12-6-2013: Australian VW DSG Recall
and Australian VW DSG You Tube Video
Due to electrolysis, the DSG 7-speed transmissions are susceptible to conductive deposits forming in the gearbox control units, possibly causing the gearbox fuse to blow. Should this happen, the clutch will fully open due to power supply failure, causing the vehicle to roll to a stop if in motion. In the majority of cases, the fault occurs when the engine is started with the vehicle stationary. If the fuse blows while the vehicle is in motion, however, a sudden loss of power at the wheels could in certain circumstances occur while the vehicle is being driven. This may pose a hazard to the vehicle occupants and other road users. All other functions of the vehicle (steering, braking, etc.) remain fully active.

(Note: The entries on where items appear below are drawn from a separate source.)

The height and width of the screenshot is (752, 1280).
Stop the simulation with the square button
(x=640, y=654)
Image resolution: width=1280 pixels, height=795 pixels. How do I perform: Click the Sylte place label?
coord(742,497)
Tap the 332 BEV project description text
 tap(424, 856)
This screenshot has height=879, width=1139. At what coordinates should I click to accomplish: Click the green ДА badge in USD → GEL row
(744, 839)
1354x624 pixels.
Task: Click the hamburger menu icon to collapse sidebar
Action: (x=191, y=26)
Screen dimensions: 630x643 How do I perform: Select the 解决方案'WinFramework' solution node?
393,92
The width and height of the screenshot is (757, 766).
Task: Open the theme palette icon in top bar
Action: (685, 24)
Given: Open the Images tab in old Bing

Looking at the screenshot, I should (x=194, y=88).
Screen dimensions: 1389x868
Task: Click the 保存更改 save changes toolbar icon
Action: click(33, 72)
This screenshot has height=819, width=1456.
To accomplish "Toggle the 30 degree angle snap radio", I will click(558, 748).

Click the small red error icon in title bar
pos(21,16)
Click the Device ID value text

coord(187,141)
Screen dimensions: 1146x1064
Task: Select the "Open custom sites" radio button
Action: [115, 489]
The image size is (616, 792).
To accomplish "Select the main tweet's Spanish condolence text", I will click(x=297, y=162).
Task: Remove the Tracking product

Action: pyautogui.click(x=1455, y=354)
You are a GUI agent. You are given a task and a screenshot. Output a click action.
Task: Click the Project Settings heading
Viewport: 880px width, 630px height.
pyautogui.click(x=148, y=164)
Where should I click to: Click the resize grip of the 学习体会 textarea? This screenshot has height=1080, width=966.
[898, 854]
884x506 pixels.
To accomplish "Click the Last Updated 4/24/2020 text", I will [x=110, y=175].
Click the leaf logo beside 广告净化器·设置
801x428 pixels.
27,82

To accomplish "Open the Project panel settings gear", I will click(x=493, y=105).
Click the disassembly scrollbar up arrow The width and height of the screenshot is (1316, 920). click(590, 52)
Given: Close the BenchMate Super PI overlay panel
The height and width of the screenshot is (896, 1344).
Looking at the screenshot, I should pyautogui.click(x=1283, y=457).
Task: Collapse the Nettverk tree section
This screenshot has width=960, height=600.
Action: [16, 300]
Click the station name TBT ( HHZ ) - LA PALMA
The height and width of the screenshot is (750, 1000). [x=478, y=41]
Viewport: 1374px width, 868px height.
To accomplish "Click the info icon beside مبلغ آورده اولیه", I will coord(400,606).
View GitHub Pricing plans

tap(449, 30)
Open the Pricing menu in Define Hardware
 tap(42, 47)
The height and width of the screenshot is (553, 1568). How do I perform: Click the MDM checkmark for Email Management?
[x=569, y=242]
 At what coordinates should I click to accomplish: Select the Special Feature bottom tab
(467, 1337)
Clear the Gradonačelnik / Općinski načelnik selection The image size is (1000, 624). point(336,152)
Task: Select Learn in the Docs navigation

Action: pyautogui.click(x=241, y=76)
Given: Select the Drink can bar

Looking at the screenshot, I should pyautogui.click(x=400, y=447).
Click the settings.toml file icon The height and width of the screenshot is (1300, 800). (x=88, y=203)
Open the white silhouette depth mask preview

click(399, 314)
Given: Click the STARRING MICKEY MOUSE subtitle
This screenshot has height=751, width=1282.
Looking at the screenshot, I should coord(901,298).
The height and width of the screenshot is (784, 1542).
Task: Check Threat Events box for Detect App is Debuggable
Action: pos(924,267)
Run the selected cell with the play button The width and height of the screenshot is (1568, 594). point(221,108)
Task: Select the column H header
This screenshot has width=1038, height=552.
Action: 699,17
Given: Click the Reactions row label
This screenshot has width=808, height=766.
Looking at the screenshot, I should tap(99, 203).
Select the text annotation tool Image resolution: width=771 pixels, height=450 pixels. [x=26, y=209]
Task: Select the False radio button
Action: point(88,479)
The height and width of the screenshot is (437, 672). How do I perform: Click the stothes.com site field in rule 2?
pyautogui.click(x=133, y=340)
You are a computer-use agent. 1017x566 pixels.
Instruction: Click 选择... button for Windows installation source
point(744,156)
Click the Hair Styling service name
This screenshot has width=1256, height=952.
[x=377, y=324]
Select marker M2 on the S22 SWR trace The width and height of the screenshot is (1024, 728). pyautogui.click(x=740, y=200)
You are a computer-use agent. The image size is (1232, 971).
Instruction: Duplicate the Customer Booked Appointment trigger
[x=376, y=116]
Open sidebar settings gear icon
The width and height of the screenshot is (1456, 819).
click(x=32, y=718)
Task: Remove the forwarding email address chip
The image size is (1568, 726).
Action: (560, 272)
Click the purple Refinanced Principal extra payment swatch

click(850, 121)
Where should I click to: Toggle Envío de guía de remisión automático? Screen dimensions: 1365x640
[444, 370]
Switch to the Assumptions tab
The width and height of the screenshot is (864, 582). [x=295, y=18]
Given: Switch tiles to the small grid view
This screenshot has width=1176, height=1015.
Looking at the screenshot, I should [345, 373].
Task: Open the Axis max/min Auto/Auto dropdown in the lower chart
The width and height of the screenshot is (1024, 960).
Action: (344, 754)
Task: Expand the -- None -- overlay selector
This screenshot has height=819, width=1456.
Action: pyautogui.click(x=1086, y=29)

20-06-2013: - In response to a lawsuit from nearly one thousand VW owners, the General Administration of Quality Supervision, Inspection and Quarantine has officially stated that it is presently impossible to determine whether or not the DSG gearboxes require a recall, the Economic Information Daily reported today. Jiang Suhua, partner of Beijing-based Yingke Law Firm, received a letter from AQSIQ saying that, "following expert analysis, investigation and authentication of issues mentioned by consumers with the DSG gearboxes, [we] are still unable to determine whether or not [they] are defective." AQSIQ has previously stated that if they found that the DSG gearboxes were indeed defective, they would adhere to the appropriate legislation and issue a full vehicle recall in order to protect customers. An official from the AQSIQ's Defective Product Center, who wished to remain anonymous, personally believed that the main reason VW has received such a high number of complaints is that it did not fully consider China's driving environment. In Beijing and other large cities where congestion rates are very high, drivers are forced to constantly shift gears, placing a considerable amount of strain on the transmission. The climate in western Sichuan and other regions is extremely humid, while several cities boast high rates of pollution, both of which may have further exacerbated issues. "We are extremely concerned… about the issue with VW's DSG gearboxes," AQSIQ said, confirming that it had requested the manufacturer to promptly resolve the issue and satisfy consumer demands on numerous occasions. Its Defective Product Center, meanwhile, is conducting various tests and experiments on the gearboxes to analyze the source of the problem. AQSIQ stated that it will continue to analyze the problem in order to determine whether or not it poses a legitimate safety risk. Last month, VW issued an officially apology to Chinese drivers affected by issues with its DQ200 dual-clutch transmissions. It also announced that it would be extending warrantees for DQ 200 seven-speed and DQ 250 six-speed gearboxes to cover ten years and 160,000 km.